The List

Mary and Max

Share:
Mary and Max

(12A) 92min

So who’s up for an Australian claymation feature dealing with loneliness, bullying, obesity, suicide and mental illness? No? Well, that’s a crying shame, as writer/director Adam Elliot, who won an Oscar for short Harvie Crumpet in 2003, has fashioned unlikely material into a minor miracle of wit, humanity and compassion.

Reworking the ‘pen-friends-who-never-meet’ structure of 84 Charing Cross Road, Elliot’s film opens with an eight-year-old Melbourne girl, Mary (initially voiced by Bethany Whitmore, then Toni Collette), who begins a stop-star epistolary friendship with Max (Philip Seymour Hoffman), a middle-aged, morbidly obese New Yorker suffering from Asperger’s syndrome. Despite the disapproval of Mary’s feckless parents, and with little in common other than a love for their favourite cartoon show The Noblets, the misfits begin a 20-year friendship which transcends their own isolated personal circumstances, although the two never come into direct contact until the predictable, but profoundly moving final scene.

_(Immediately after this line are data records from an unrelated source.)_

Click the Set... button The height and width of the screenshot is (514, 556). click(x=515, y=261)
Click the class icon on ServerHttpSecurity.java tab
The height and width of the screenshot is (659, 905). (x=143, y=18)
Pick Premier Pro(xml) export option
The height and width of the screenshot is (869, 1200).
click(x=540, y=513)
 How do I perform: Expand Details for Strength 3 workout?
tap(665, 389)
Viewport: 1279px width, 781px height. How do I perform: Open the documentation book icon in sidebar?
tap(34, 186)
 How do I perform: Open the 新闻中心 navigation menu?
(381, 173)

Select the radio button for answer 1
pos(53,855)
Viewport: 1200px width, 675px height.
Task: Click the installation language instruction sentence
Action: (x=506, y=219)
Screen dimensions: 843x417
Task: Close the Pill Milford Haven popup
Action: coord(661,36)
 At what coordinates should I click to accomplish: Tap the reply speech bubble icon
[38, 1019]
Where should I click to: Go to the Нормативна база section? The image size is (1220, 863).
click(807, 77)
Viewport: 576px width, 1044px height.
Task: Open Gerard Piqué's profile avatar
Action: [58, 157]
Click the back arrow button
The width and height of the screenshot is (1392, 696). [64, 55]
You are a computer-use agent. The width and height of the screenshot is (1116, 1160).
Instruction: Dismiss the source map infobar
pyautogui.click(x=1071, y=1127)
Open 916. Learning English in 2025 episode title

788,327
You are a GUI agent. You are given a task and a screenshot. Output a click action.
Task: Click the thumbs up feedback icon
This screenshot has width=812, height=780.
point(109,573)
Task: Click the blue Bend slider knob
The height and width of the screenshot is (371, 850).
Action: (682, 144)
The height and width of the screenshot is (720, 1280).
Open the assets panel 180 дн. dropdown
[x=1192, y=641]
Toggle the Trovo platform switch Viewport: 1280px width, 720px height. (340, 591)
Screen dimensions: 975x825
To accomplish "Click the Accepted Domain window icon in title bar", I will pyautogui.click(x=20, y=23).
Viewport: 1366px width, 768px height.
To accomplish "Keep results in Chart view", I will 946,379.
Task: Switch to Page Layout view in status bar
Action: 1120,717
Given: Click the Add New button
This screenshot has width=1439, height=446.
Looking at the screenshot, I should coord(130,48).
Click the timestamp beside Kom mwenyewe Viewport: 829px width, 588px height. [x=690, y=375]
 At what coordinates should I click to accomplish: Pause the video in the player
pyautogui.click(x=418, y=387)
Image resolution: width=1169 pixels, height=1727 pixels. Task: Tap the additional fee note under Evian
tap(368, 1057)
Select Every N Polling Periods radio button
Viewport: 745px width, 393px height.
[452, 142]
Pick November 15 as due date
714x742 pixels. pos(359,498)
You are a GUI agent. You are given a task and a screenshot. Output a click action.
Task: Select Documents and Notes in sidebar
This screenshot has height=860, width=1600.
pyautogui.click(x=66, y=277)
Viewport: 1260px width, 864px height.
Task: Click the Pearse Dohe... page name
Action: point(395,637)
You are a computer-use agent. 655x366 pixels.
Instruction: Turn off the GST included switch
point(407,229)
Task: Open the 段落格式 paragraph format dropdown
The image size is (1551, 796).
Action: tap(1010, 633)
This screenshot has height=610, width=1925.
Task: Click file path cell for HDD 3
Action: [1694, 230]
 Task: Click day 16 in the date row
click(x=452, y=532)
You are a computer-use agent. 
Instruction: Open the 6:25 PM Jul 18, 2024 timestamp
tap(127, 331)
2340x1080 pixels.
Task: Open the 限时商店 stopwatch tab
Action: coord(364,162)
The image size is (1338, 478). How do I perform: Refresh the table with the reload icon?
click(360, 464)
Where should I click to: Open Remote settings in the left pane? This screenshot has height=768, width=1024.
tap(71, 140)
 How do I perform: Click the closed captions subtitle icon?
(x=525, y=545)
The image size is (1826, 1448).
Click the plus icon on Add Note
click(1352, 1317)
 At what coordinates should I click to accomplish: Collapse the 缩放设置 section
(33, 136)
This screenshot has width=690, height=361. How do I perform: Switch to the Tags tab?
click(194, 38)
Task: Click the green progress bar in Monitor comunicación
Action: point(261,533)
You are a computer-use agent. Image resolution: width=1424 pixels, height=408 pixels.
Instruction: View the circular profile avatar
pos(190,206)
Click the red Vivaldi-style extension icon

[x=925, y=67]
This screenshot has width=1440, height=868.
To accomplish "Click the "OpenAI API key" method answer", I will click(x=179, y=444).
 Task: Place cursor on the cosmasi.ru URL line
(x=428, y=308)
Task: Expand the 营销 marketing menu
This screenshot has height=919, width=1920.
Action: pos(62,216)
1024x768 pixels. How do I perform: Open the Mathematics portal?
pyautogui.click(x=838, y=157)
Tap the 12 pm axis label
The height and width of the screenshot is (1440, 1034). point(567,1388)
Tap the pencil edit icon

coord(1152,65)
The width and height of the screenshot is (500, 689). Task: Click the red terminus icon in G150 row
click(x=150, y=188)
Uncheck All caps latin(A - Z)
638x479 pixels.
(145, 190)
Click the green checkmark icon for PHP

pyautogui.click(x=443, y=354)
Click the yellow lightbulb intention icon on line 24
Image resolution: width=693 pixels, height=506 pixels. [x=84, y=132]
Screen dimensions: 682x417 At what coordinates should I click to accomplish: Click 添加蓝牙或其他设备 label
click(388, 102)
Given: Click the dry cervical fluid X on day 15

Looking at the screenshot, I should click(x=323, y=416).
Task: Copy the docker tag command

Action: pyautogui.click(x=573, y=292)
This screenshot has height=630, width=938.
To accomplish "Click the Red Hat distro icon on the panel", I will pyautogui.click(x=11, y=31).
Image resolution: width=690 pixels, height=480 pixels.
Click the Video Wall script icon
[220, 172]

Shot in monochrome with only occasional flashes of colour, Mary and Max’s depiction of two humble loners struggling with their considerable personal hang-ups might sound like hard going, but it’s anything but a downer. Sporting a well-chosen soundtrack featuring the Penguin Café Orchestra and some familiar classical music plus warm narration from Dame Edna herself, Barry Humphries, Elliot artfully steers clear of pathos, instead filling the screen with dark humour and a highly detailed animated style that’s a joy to watch.

Coming on like a Mike Leigh film animated by Tim Burton, Mary and Max’s fearless tackling of adult issues might seem inappropriate for children, but only the most prudish could take offence. Filling his frame with elaborate visual jokes, including some delightfully camera-hogging birds, Elliot has created a parable that nails the bruising, nurturing, forgiving nature of a true friendship. The moral, that we can’t chose our relatives, but we can chose our friends, might be obvious from the start, but even the most hard-hearted cynic will find themselves fumbling for their handkerchiefs as Mary and Max moves towards an inevitable, saddening, yet somehow uplifting conclusion.

Filmhouse, Edinburgh, Fri 5–Tue 9 Nov; GFT, Glasgow, Sun 5–Tue 7 Dec.